1HIV/STI Unit, Institute of Tropical Medicine,
Antwerp, Belgium; 2Division of Infectious Diseases and
HIV Medicine, University of Cape Town, Anzio Road, Observatory 7700,
South Africa;
*Corresponding author. HIV/STI Unit, Institute of Tropical Medicine,
Antwerp, 2000, Belgium. Tel: +32 3 2480796; Fax: +32 3 2480831; E-mail:
ckenyon@itg.be
Word Count: 421
Keywords: Angiotensin-converting enzyme; exercise; ACE2;
SARS-CoV-2; COVID-19 severity
Dear Editors,
Sriram et al., recently argued that an imbalance between angiotensin
converting enzyme-1 (ACE1) and ACE2 explained why only a small
proportion of those infected with SARS-CoV-2 develop severe COVID-19
disease (Sriram & Insel, 2020). Their theory provides a parsimonious
explanation for why all around the world severe COVID-19 is closely
linked to older ages as well as certain comorbidities such as
hypertension, diabetes, obesity and heart failure but not others such as
asthma, COPD and HIV (Sriram & Insel, 2020). Older age as well as
hypertension, diabetes, obesity and heart failure are all associated
with a relative upregulation of the pro-inflammatory ACE1/angiotensin
II/angiotensin 2 receptor 1-axis and downregulation of the
anti-inflammatory ACE2/angiotensin (1-7)/Mas axis.

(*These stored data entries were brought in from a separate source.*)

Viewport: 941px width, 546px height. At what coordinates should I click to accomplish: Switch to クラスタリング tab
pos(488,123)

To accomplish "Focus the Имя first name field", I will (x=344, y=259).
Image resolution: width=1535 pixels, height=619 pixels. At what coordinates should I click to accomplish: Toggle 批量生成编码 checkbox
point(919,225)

This imbalance is
aggravated by SARS-CoV-2 which uses ACE2 for cell entry and results in
downregulation of ACE2 expression in alveolar cells and elsewhere.
Individuals with this ACE1 proinflammatory, pro-apoptotic, pro-fibrotic
bias are more likely to respond to COVID-19 with an untargeted,
hyperinflammatory response that can progress to an acute respiratory
distress syndrome-type illness before their adaptive immune system can
adequately respond to the viral infection (Sriram & Insel, 2020).

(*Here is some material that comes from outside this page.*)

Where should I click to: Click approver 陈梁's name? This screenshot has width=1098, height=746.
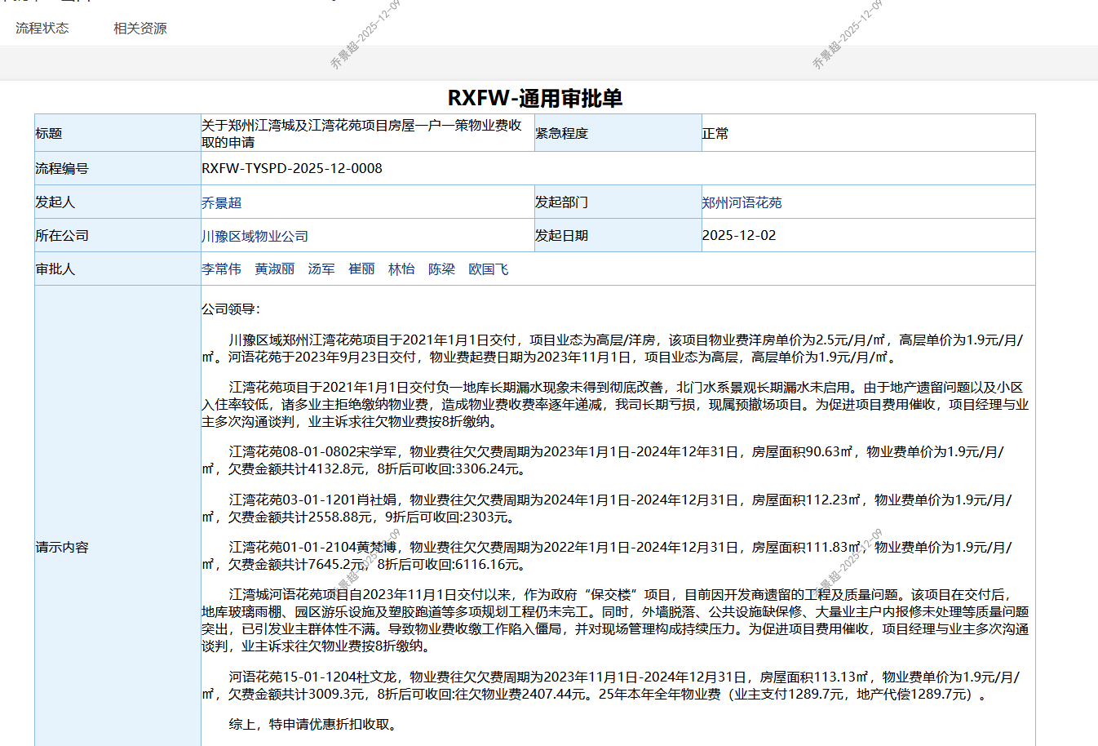point(441,269)
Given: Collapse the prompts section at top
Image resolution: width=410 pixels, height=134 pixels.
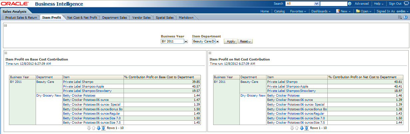Looking at the screenshot, I should pyautogui.click(x=5, y=25).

Individuals with a balanced ACE1/ACE2 system by contrast do not develop
this hyperinflammatory response and are able to mount an effective
immune response and eradicate the virus with few or no symptoms.

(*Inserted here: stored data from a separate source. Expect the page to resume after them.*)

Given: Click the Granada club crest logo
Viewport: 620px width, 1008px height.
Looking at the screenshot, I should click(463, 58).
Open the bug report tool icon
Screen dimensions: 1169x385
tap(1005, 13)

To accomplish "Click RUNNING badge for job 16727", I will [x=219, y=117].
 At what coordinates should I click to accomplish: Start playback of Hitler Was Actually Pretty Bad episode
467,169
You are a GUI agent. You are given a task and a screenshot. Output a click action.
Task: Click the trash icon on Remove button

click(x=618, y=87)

Whilst this is likely a simplification of the pathophysiology of severe
COVID-19, it does potentially offer a cheap, low risk strategy for whole
populations to reduce their risk of severe COVID-19 – exercise. A
number of studies in a range of animals, including humans, have found
that exercise results in a number of health and metabolic benefits
including upregulating ACE2 and downregulating ACE1
(Echeverria-Rodriguez, Gallardo-Ortiz, Del Valle-Mondragon, &
Villalobos-Molina, 2020; Magalhaes et al., 2020). One study for example
estimated that every hour run prolongs one’s life by 7 hours (Lee et
al., 2017). These considerations led us to add to the hypothesis of
Sriram et al., that the promotion of exercise, particularly in those at
risk for severe COVID-19 will reduce the probability of them developing
severe COVID-19. The available evidence is that both moderate- and high
intensity aerobic exercise result in the rapid upregulation of the ACE2
versus ACE1 axis (Magalhaes et al., 2020). Randomized controlled trials
in animal models of COVID-19 (Chan et al., 2020) or high-risk groups of
humans would be required to test if this is protective against severe
COVID-19 as well as to ascertain what the optimal training regimens for
specific risk profiles would be. Pending these studies, a reasonable
argument could made that the health benefits of exercise in these risk
groups are so well established that this novel hypothesis could still be
shared with target groups (Lee et al., 2017).